You are losing your mind, but it's all down to this other person. They are tormenting you. Can you get away from them?

NarcissisticGaslight · 15/11/2018 16:11

Yes I can

I just feel today it was so so awful and utvwas more subtle before but today was dreadful

OP posts:
Atalune · 15/11/2018 16:13

Nasty nasty person.

You must leave. And you don’t need to give them a reason why. And cut the contact.

This is emotional abuse and as you can see very damaging for you.

Spankyoumuchly · 15/11/2018 16:15

I was thinking you had a despotic toddler messing with you. But that's what narcs mental age is... Run and don't look back. There's lots of information online about narcissists and their behaviour.
They won't think twice about using your dcs to get to you.

NarcissisticGaslight · 15/11/2018 16:16

What has kept this going is it’s been subtle sometimes
And the change to extreme niceness in between
All the times I’ve lost things though and looked for them and I know now it’s just been taken or important things moved and for what? To make me look? To make me think I’m losing things and going mad

OP posts:
Ihopeyourcakeisshit · 15/11/2018 16:18

I'm very relieved to read that you can get out.
Do so.

NarcissisticGaslight · 15/11/2018 16:18

I get I knew as I’ve looked up narcissism and gaslighting before as felt it was that

Also trying to turn people against me that seems to be a theme i will everybso often find out something has been said about me to alter others opinions of me almost to try and reduce my potential support network to keep me trapped ??

OP posts:
finnmcool · 15/11/2018 16:18

This sounds horrendous, it doesn't matter how subtle it is, you are being abused.
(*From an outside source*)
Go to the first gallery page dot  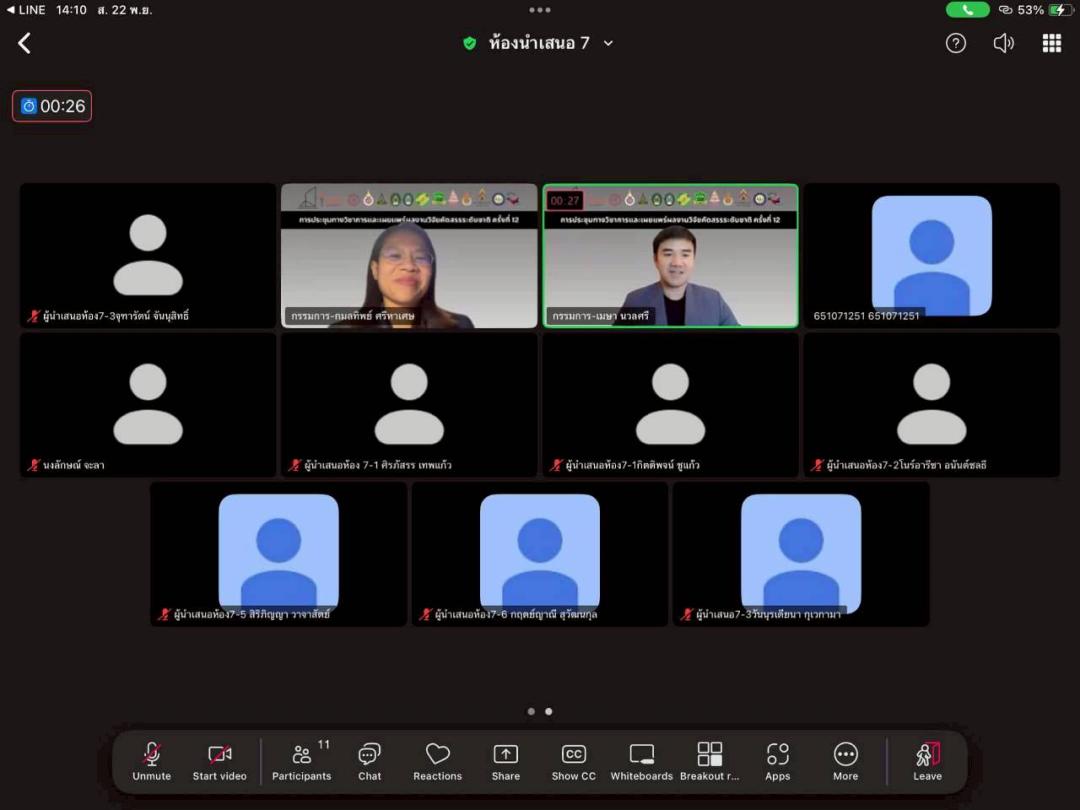coord(531,712)
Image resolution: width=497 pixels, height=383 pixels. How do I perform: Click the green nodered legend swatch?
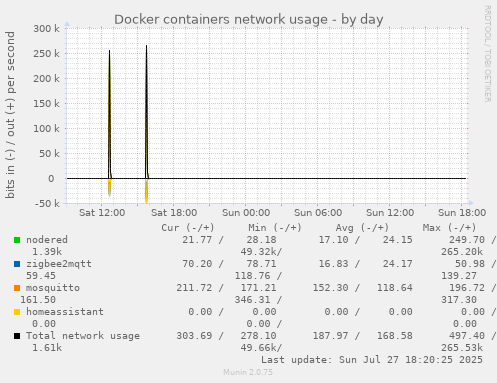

What is your situation? Can you get him to leave? Or will you leave?

The best thing you can do for you and your children is to get away from this abusive lunatic.

He knows exactly what he is doing; abusing you and by default, your children.

NarcissisticGaslight · 15/11/2018 16:20

Today has been awful. Draining
I had to run out and I now just feel cold and awful and tired and anxious
I can get away from the situation just feel stupid that I let it carry on but I just felt unsure sometimes was it me or not at first

OP posts:
finnmcool · 15/11/2018 16:20

He really has read the abusers handbook hasn't he?

The people who know you, will be there for you. Don't let him make you question your supportive relationships.

MyAuntyBadger · 15/11/2018 16:23

I'm no expert but it reads like gaslighting. The 'it's over there. No, over there, no, over there' - that must look like s/he's working you with a remote control. They must get a kick out of that I suppose, with the added bonus of making you think you're mad. I would quietly make plans to leave.